How the internet’s favorite squirrel dad made a hit camera app

It’s not hyperbole to call DualShot Recorder an overnight sensation.

It took only 12 hours from the time it was released to hit number one on the App Store’s list of top paid apps. It was a surprise success — but what’s even more surprising is the app’s origin story: it all started with a cadre of friendly neighborhood squirrels and their favorite caretaker.

Derrick Downey Jr. built a career on short-form videos documenting his interactions with the squirrels that visit his patio in LA. His Instagram and TikTok accounts each have well over a million followers (myself included) who know well the regular cast of characters: Maxine, Richard, and less frequent but affectionately named visitors like Hoodrat Raymond. Downey treats them to plenty of nuts, custom-built shelters, and trips to the local vet when emergency medical care is needed. It’s delightful and about as wholesome as it gets.

He was looking to spin up a series for YouTube, but he struggled to find a way to capture vertical and horizontal footage simultaneously. Other creators solve for this by using a special rig with two phones or cameras shooting at once, or by cropping the clip to both formats in post-processing. “I tried going out and buying different devices and rigs and gimbals, and additional phones to set up to accommodate for that… but it became too taxing,” he says. “The editing… all of that was too much.” And cropping in post has drawbacks, too: the iPhone camera uses a crop of the full sensor when you record video. Taking a vertical 16:9 crop from the middle of that already-cropped frame means you’re only using a small portion of the total sensor, losing a lot of resolution and limiting your framing options.

Last year, he got the idea to try creating an app to solve the problem. He’s not a software developer, and experimented with ChatGPT to try and vibe-code something. This was unsuccessful, so he put the project to the side. But earlier this year, something told him to try again, he says.

“I went into the code and the camera activated. And I said okay, we possibly got something here.” He did some digging into the iPhone camera’s capabilities to find out what might be possible. Apple’s camera API allows third-party developers to access footage from the entire sensor, which other app developers have taken advantage of in the past. Downey saw an opportunity to use this capability to solve the multiple aspect ratio problem. With this full sensor readout, his app could save horizontal and vertical crops from that original video — all in-camera without losing resolution. Three or four months and a lot of prompt engineering later, he had a working app.

“You would think that because you’re giving the prompts to this machine that it would give you accurate data. But I found that not to be the case…”

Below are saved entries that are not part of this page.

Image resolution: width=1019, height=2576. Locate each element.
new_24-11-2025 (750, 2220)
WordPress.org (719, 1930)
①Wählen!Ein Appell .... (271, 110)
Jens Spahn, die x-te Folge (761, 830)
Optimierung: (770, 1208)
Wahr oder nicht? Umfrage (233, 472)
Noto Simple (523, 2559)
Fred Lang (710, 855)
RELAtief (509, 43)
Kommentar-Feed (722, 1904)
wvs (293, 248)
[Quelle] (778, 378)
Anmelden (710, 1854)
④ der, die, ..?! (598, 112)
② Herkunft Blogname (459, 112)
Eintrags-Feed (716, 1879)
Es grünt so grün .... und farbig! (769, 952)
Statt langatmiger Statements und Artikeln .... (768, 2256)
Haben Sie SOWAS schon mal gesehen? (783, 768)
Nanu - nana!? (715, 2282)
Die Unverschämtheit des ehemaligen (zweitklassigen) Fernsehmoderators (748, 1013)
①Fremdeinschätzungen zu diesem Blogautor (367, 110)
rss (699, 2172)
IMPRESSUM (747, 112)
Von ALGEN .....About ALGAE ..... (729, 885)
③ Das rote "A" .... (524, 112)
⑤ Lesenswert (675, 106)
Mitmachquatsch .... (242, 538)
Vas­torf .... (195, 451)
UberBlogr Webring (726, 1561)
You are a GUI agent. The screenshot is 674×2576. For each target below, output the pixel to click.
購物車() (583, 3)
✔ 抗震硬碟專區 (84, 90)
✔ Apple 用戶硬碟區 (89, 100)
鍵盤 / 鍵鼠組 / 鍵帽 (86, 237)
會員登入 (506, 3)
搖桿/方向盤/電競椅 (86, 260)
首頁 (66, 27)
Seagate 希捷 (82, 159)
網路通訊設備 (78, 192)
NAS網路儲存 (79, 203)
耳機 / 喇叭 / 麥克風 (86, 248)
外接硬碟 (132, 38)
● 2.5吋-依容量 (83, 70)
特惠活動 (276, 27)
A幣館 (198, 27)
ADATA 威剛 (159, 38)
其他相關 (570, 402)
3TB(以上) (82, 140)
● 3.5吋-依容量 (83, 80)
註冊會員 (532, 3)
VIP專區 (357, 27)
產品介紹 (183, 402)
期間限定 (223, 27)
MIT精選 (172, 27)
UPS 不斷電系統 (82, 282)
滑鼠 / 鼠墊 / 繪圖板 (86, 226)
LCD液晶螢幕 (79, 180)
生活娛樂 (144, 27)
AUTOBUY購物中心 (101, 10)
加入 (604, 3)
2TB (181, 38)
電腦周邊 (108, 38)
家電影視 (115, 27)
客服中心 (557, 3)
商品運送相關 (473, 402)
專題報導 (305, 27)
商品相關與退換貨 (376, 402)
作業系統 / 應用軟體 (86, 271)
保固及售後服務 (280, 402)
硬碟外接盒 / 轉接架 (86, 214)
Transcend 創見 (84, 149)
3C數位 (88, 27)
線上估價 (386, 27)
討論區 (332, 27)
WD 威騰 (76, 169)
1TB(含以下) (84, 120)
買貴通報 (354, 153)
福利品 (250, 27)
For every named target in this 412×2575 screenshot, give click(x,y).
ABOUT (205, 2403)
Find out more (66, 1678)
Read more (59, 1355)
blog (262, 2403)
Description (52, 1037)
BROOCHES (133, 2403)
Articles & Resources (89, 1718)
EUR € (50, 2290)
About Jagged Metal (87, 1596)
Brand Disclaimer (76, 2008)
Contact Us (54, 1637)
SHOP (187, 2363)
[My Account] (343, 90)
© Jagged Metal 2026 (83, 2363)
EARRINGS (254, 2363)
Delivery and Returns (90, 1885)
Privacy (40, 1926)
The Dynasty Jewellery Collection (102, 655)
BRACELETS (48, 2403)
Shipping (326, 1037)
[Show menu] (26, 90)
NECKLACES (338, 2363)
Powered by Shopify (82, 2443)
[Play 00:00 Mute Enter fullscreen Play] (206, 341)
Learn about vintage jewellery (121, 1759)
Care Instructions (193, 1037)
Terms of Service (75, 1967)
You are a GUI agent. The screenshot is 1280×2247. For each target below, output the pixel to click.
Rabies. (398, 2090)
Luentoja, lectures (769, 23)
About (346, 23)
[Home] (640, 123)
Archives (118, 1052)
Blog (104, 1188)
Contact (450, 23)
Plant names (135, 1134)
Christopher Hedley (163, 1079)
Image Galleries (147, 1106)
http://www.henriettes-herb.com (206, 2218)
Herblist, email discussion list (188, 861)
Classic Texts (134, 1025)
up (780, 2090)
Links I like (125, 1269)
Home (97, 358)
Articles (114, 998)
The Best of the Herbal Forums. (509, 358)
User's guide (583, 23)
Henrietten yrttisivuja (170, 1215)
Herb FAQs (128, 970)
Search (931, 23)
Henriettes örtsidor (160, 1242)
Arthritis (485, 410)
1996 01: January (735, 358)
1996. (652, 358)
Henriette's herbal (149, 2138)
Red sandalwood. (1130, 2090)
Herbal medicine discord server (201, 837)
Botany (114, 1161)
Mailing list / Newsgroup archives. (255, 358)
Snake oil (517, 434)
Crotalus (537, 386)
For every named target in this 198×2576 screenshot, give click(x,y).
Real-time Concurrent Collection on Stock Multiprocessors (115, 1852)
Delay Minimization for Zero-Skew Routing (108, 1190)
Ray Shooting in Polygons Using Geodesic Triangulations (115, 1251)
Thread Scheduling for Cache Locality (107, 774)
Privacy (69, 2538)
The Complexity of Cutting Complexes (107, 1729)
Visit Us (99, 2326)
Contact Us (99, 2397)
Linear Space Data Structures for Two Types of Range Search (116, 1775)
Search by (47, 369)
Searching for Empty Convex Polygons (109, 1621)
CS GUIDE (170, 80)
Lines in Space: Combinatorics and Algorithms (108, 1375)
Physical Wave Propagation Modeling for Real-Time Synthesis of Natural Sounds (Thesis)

The project started with ChatGPT, and Downey tried using Google’s Antigravity as well, but he says that Claude was the tool that really made it possible. And like anyone who has worked with AI tools, he learned to deal with its quirks and inaccuracies. “I understand the product that I’m trying to create, I understand the functionality and what I’m looking for, and there have been moments when the response [Claude gave] wasn’t accurate,” he says. “You would think that because you’re giving the prompts to this machine that it would give you accurate data. But I found that not to be the case, so I would then have to correct it.” Recognizing that, he says he double checks and triple audits everything he asks it to do.

With the app ready, he says he looked into the process of putting it on Apple’s App Store. It seemed doable. “I was like, alright, well let’s just put it on there and share it.” He priced it at a one-time cost of $6.99, and within its first 12 hours, DualShot Recorder became the number-one paid app in the store. It remained in that top spot for eight days, Downey recounts, and is still in the top 20 at the time of this writing.

The response was overwhelmingly positive. The price is $9.99 now, but there’s still no subscription and no user data collected, and videos stay entirely on your device. The app also includes plenty of granular controls over quality and resolution, and it also lets you record from two different cameras on the same device at once. It’s a refreshingly simple value proposition. Downey says that it was important to refrain from automatic user data collection, but that has made it harder to pin down and fix bugs. He’s working on adding a troubleshooting feature so users can send an error report when they encounter problems.

It’s been an overwhelming but invigorating change for Downey. “I’ve been losing a lot of sleep, which I don’t mind, really,” he tells me. “I’m all about balance, but when something is fueling you, sometimes you lose sleep over it. And that’s what’s been going on.” He describes the venture as exciting, and giving him a new sense of purpose. But he acknowledges that maintaining a successful app might call for a pivot of some kind. “It’s a lot of new things coming up, and I’m embracing that.”

Downey is open about his mental health with his followers, and he credits his interactions with his squirrel friends as something that helped lift him out of a dark time. At times when his channel has gone quiet, he’ll share an update that he’s not in the right space to create videos. His community is supportive, he says. “They’re like oh, take your time. We’re not going anywhere. We’ll be here.”

Wherever the change that he’s embracing takes him, Downey says that one thing isn’t changing: spending time with the squirrels. With the initial “chaos” as he calls it dying down from the app launch, he’s been able to get back to dedicating time to Richard, Maxine, and his other furry visitors. “They met me in a space when I was going through depression. And that’s family. So even if I really haven’t been able to show up online like I usually do, I’m still taking care of them.”